“Markets Reward Patience, Not Panic”: Kalpen Parekh On What Drives Wealth Creation
In a candid conversation on the Simple Hai! Vivek Law podcast, Kalpen Parekh, MD & CEO of DSP Mutual Fund, shared his reflections on investing, market cycles, human psychology, and his own professional journey. Speaking with veteran finance journalist Vivek Law, Parekh emphasised that while the tools of investing are available to all, the discipline to use them well is still rare.
“Instinctive investing is bad investing,” he said. “Most people buy when prices rise out of fear of missing out, and sell when prices fall out of fear. That’s the exact opposite of what good investing requires.”
Parekh told Law that despite years of consistent messaging around patience and long-term investing, many investors still stop their SIPs when markets decline. Data, he said, showed that SIP stoppage ratios had crossed 100 in weak markets—evidence of how behaviour continues to undermine returns.
Fighting Evolution to Become a Better Investor
Parekh said he believed that the problem lay deeper than poor financial education. According to him, human brains were wired for survival, not markets. “Our ancestors survived by running from danger. But in markets, you’re often rewarded for doing nothing. It’s anti-evolutionary,” he explained.
He told Law that while markets were cyclical, most people approached them as if they were linear. There was a tendency to believe that good times would last forever and that bad phases happened to others. The challenge for investors, he said, was to consciously override these mental defaults.
He pointed out that there were only three things investors could control: how much they saved, where they put that money, and how long they left it untouched. Everything else—market movements, returns, even economic policy—was outside their control.
A Personal Journey Driven by Luck and Learning
Parekh also spoke about his own unconventional journey into financial services. Trained as an engineer, he chose not to pursue it as a career. Instead, he did an MBA in Mumbai in the late 1990s—a time when it was fashionable to do so—and soon found himself working with L&T Finance in money markets.
Parekh credited much of his growth to luck and the quality of people around him—bosses, colleagues, and juniors who taught him important lessons. One boss, early in his career, had advised him to “grow your EPS” and let the market decide your PE. Translated, the advice was simple: be valuable and useful, and the world would eventually reward you.

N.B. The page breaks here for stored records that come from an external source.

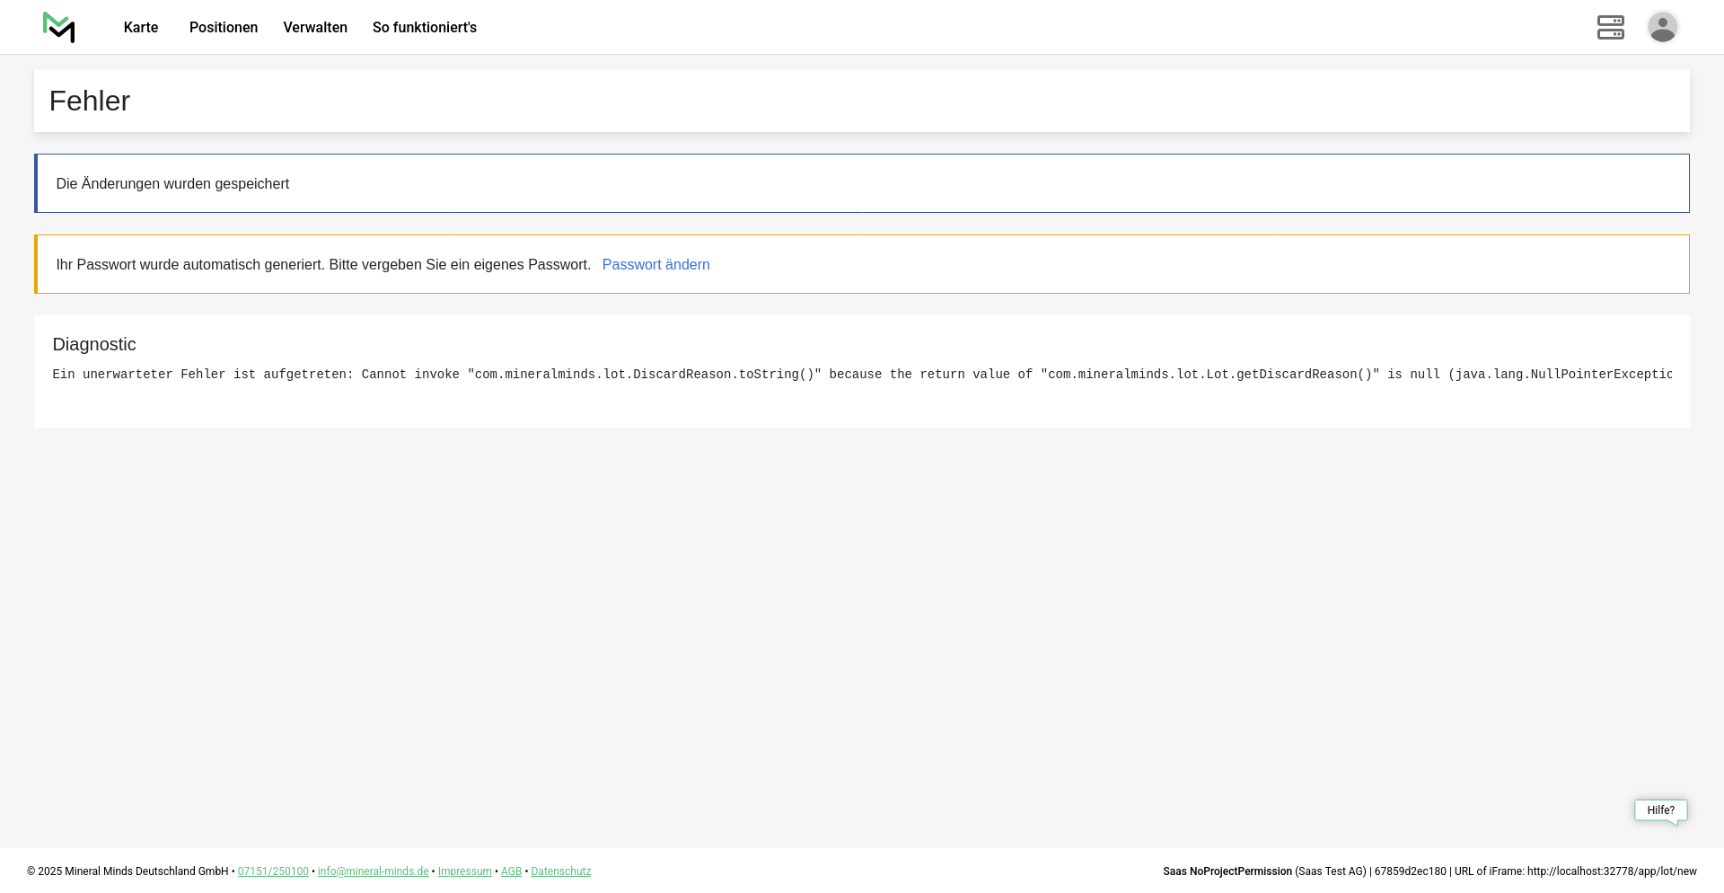Go to the Positionen menu item
Image resolution: width=1724 pixels, height=893 pixels.
224,28
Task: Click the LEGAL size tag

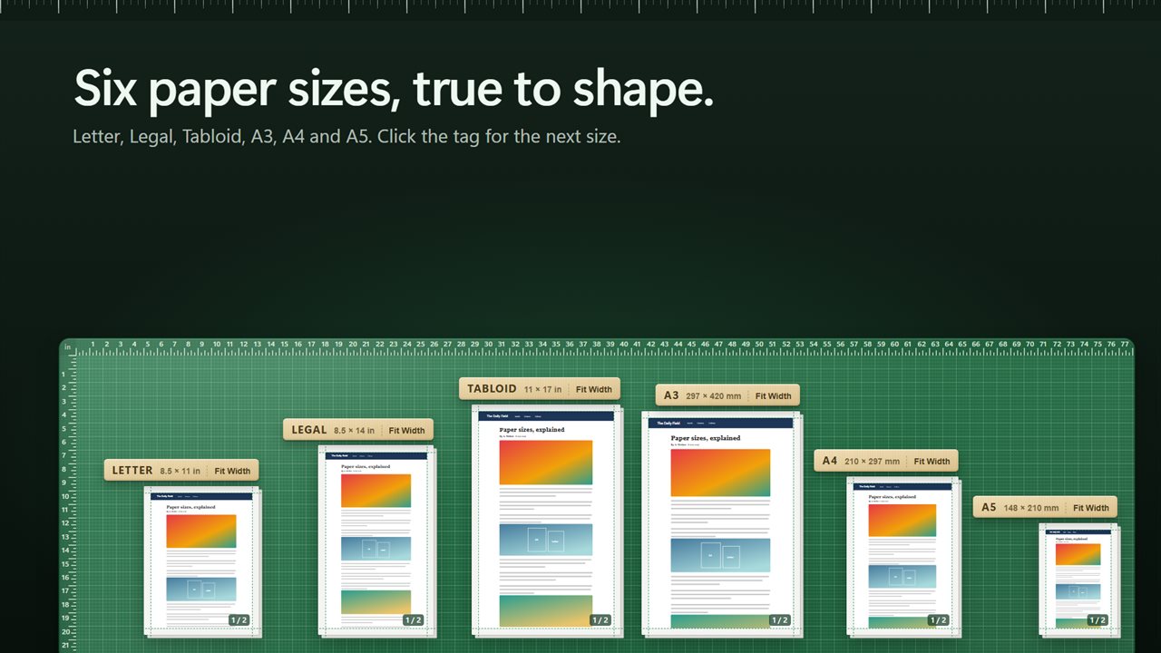Action: (x=333, y=430)
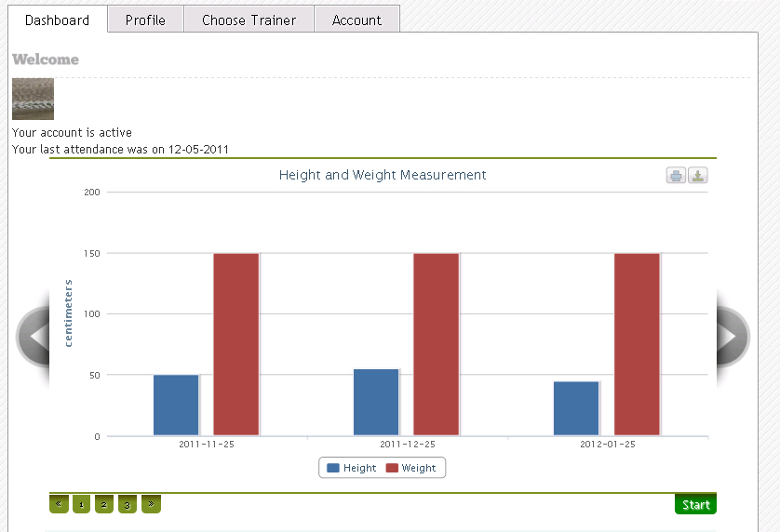The width and height of the screenshot is (780, 532).
Task: Advance to next slide with right arrow
Action: (x=732, y=336)
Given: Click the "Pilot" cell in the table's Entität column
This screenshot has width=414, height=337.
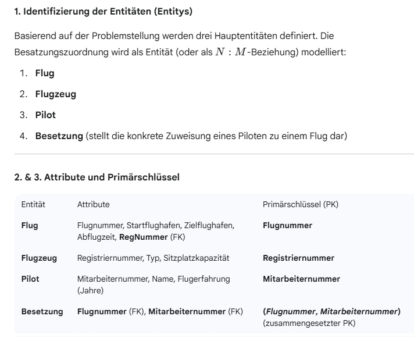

Why Most Investors Don’t Create Wealth
Despite the strong historical performance of mutual funds in India, Parekh pointed out that very few investors actually benefited. Citing the example of a fund launched in 1997 that grew its NAV over 100 times in 28 years, he revealed that only 23 investors out of 7–8 lakh stayed for the entire duration.
“Investing should be like a marriage, not a flirtation,” he told Law. “Too many people exit when things get tough, and re-enter when it feels easy again.”
Parekh acknowledged that India had the right conditions for equity investing—a democratic, entrepreneurial and meritocratic society—but cautioned against assuming that high returns were guaranteed. In countries like Japan, he said, long-term equity returns had been negligible for decades.
He stressed that people often made the mistake of investing in asset classes after they had already performed well. “A good fund bought at the wrong price can still be a bad investment,” he said. “And a bad asset class bought at the right price can turn out to be great.”
Multi-Asset Funds: A Simple Solution for Complex Behaviour
To counter these behavioural pitfalls, Parekh recommended multi-asset allocation funds, especially for investors without the guidance of an advisor. These funds, he explained, automatically diversify across equity, bonds, and gold—offering both growth potential and downside protection.
He told Law that gold acted as a kind of “magical joker,” often performing when equity underperformed. While multi-asset funds might deliver slightly lower returns than the best-performing asset class in any given year, they did so with much less fluctuation—allowing investors to stay the course longer.
He also offered a simple framework based on his 27 years of experience:
In bullish or expensive markets, invest in multi-asset funds for built-in discipline.
In cheap markets—especially after steep corrections—invest in equities for higher potential returns.
This two-line rule, he said, had worked well across market cycles globally.
Focus on Behaviour, Not Just Strategy
Parekh believed that the real question investors should be asking was not “where to invest,” but “how to become a good investor.” He drew parallels with other professions: just as one wouldn’t rely on a friend or a search engine for medical advice, one shouldn’t invest without professional guidance if they lacked expertise.
For those still inclined to go it alone, multi-asset funds offered a balanced first step. “They do the heavy lifting of discipline for you,” he said.
Ultimately, Parekh argued, wealth was created either by running a successful business or owning one. For most people, the second option—investing—was simpler. But the catch lay in execution. “It’s not a knowledge game,” he said. “It’s a behaviour game.”
Loving the Journey
Despite the pressures of the market and the cycles of boom and bust, Parekh said he continued to find joy in his work. “It’s intellectually stimulating, it’s purposeful, and it helps people solve real-life problems about money,” he told Law. “It doesn’t feel like work—it feels like life.”
After 27 years in the industry, his belief remained unchanged: good investing was simple in theory, hard in practice—and deeply rewarding for those who got it right.